▶ [What this task involves] Rewrite the lines below, starting with the line containing "This screenshot has width=837, height=538." and going on through the line containing "Switch to the 2.", with the requests included, and add -66 to every coordinate in the answers.

▶ [Material to process]
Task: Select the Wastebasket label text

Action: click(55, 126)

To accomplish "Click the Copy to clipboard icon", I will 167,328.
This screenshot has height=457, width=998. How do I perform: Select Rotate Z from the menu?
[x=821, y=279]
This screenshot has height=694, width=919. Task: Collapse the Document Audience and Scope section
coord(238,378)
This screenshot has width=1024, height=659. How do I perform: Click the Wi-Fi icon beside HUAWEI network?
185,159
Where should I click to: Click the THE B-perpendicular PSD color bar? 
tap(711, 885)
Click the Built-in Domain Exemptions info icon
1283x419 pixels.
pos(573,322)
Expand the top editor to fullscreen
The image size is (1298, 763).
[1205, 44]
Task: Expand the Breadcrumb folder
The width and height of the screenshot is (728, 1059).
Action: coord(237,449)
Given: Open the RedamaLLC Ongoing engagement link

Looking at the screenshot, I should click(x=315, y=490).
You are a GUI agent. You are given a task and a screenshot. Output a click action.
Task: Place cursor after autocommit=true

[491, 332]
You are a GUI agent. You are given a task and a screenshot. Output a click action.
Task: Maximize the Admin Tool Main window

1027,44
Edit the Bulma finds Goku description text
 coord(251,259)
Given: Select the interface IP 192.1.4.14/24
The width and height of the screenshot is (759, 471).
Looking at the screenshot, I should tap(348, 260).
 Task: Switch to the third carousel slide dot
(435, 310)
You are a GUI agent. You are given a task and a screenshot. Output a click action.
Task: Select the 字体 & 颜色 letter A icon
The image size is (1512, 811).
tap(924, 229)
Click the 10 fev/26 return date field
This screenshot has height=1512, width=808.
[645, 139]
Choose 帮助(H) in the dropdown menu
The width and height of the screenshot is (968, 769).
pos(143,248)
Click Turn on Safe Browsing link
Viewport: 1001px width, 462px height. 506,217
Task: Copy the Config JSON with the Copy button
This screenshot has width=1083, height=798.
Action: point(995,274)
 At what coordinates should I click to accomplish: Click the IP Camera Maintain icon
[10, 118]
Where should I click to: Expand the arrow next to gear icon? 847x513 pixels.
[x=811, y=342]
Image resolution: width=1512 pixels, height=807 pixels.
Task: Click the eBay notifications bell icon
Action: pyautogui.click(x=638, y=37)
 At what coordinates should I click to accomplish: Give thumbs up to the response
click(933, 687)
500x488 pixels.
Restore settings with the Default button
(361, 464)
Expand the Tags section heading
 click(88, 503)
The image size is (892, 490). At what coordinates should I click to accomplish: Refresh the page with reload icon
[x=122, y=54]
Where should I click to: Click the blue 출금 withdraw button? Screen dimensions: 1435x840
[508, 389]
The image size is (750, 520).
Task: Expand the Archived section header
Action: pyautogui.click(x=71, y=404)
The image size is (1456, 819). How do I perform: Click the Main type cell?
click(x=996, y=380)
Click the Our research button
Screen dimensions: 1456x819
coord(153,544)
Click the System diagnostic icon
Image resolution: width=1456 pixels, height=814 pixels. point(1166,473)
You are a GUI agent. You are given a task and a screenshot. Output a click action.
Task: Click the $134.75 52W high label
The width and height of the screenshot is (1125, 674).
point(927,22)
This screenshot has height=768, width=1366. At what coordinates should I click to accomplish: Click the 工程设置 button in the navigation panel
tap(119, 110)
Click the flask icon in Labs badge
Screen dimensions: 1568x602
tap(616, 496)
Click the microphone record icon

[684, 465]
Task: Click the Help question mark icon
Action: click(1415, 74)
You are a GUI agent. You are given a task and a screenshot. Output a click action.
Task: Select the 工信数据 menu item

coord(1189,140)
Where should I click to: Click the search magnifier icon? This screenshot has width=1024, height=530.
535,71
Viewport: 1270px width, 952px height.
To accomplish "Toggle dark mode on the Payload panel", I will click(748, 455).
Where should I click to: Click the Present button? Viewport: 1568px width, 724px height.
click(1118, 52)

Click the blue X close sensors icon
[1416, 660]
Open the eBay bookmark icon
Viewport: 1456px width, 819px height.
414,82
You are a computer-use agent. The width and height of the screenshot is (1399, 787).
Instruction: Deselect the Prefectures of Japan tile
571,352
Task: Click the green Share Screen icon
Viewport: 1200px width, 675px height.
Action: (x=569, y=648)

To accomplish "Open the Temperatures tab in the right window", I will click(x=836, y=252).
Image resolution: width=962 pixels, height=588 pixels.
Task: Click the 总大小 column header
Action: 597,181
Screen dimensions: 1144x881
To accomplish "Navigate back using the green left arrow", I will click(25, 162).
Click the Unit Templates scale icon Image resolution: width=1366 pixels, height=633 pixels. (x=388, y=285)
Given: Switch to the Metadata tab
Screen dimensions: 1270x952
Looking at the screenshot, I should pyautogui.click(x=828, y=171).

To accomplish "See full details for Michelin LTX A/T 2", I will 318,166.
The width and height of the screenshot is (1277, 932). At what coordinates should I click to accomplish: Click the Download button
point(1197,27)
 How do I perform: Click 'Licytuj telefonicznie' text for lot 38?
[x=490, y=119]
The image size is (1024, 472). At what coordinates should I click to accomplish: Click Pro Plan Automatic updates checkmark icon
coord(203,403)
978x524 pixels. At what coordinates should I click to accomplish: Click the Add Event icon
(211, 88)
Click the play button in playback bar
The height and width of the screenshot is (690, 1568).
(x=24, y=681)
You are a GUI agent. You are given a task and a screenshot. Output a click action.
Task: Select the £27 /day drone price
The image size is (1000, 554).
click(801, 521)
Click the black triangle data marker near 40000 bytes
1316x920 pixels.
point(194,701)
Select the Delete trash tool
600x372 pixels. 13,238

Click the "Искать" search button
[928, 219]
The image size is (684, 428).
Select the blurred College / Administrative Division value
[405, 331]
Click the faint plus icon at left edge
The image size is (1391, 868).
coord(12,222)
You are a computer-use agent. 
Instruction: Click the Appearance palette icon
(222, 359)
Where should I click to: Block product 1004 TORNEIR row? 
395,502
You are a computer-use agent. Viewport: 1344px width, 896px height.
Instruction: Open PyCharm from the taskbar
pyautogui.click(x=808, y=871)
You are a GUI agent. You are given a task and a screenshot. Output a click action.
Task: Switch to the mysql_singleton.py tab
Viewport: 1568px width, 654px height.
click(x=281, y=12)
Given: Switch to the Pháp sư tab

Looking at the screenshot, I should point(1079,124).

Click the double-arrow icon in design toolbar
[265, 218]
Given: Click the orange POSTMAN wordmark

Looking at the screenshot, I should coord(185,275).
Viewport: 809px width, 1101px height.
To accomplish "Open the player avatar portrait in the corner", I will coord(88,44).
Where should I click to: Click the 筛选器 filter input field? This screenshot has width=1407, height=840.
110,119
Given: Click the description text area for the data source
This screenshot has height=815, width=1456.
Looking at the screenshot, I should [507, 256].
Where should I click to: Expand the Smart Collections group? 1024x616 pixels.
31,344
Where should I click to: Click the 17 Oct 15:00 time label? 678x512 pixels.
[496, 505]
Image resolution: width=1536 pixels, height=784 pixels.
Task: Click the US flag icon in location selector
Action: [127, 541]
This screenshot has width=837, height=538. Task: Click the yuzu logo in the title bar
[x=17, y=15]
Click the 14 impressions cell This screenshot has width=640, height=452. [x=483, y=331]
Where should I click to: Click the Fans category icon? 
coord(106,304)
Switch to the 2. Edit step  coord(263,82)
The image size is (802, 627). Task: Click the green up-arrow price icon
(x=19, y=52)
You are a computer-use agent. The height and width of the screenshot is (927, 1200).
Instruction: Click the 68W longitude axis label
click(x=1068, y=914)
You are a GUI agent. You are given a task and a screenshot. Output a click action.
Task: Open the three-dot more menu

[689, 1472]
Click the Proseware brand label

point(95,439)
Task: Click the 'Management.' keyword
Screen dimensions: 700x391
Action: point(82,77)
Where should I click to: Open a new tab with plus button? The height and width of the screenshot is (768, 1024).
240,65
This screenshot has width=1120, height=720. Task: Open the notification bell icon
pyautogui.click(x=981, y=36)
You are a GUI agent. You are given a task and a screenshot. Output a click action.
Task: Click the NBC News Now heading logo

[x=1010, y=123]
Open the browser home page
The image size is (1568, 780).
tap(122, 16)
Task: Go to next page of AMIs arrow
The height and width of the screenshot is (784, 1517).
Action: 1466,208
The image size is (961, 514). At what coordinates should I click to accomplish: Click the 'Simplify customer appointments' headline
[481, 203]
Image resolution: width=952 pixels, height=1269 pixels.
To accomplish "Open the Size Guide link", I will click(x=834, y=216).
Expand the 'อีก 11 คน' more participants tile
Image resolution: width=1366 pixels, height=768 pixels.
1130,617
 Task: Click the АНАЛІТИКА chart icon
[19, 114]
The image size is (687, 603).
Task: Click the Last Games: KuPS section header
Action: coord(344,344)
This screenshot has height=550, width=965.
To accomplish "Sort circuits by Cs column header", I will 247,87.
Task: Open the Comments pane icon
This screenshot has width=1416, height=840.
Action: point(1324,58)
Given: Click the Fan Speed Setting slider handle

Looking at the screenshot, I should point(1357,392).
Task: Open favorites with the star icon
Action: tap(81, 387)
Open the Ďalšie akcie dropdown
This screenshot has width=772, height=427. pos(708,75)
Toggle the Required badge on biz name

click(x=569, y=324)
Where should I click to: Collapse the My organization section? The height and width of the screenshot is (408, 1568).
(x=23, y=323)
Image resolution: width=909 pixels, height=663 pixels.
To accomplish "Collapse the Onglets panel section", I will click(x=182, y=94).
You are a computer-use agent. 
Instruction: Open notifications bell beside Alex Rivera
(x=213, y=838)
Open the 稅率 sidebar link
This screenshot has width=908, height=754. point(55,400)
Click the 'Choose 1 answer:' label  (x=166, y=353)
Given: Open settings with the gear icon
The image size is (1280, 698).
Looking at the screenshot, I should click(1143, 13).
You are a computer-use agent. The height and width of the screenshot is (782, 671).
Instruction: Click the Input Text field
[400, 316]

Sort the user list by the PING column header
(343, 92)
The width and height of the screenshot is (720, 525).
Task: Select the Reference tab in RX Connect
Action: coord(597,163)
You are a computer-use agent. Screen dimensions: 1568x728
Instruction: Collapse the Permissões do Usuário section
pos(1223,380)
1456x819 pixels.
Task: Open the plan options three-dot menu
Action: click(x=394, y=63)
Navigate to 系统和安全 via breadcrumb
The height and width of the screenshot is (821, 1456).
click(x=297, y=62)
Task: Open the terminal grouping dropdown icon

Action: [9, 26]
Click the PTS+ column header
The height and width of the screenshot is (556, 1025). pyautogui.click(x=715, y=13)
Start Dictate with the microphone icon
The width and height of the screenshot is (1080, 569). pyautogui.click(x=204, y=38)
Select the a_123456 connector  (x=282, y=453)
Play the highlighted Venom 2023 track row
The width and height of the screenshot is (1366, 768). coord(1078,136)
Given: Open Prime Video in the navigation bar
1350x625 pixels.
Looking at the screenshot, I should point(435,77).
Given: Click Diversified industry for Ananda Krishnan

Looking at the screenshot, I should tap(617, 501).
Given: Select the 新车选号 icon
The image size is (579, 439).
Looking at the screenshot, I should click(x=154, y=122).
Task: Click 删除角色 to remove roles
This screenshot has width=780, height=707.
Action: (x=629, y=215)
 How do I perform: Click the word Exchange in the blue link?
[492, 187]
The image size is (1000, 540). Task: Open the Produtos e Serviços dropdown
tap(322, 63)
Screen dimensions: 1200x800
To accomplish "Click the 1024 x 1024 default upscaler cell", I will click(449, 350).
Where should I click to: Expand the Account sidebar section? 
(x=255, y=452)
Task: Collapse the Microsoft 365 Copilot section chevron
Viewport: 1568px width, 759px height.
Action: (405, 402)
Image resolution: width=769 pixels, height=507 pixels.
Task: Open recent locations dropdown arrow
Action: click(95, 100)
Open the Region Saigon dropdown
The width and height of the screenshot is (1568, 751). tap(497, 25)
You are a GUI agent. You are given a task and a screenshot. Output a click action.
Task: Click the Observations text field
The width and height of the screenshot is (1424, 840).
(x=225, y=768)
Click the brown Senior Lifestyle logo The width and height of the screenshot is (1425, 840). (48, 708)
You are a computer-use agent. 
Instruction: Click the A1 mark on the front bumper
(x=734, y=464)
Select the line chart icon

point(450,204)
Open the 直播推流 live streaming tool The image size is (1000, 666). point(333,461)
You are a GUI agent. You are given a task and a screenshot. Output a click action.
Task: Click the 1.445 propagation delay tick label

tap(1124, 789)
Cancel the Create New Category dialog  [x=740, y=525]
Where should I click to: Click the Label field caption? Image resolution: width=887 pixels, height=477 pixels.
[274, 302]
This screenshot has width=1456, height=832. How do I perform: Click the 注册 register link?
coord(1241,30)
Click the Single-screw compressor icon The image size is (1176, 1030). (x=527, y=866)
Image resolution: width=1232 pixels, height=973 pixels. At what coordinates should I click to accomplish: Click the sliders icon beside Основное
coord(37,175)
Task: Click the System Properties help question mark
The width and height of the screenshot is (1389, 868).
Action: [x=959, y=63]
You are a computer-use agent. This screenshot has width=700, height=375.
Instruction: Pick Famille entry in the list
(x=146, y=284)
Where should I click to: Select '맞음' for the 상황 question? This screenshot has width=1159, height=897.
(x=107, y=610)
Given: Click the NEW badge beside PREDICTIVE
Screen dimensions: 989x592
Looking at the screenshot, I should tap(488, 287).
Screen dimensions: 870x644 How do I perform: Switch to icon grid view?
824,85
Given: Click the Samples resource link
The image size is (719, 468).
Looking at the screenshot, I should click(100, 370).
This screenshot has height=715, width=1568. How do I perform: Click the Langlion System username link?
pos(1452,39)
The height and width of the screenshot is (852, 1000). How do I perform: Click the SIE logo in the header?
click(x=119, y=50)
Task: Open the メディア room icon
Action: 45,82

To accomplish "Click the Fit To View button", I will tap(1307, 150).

▶ [Solution to the problem]
This screenshot has width=837, height=538. Task: Click the yuzu logo in the title bar
[x=-49, y=-51]
Click the 14 impressions cell This screenshot has width=640, height=452. [x=417, y=265]
Where should I click to: Click the Fans category icon? 
coord(40,238)
Switch to the 2. Edit step  coord(197,16)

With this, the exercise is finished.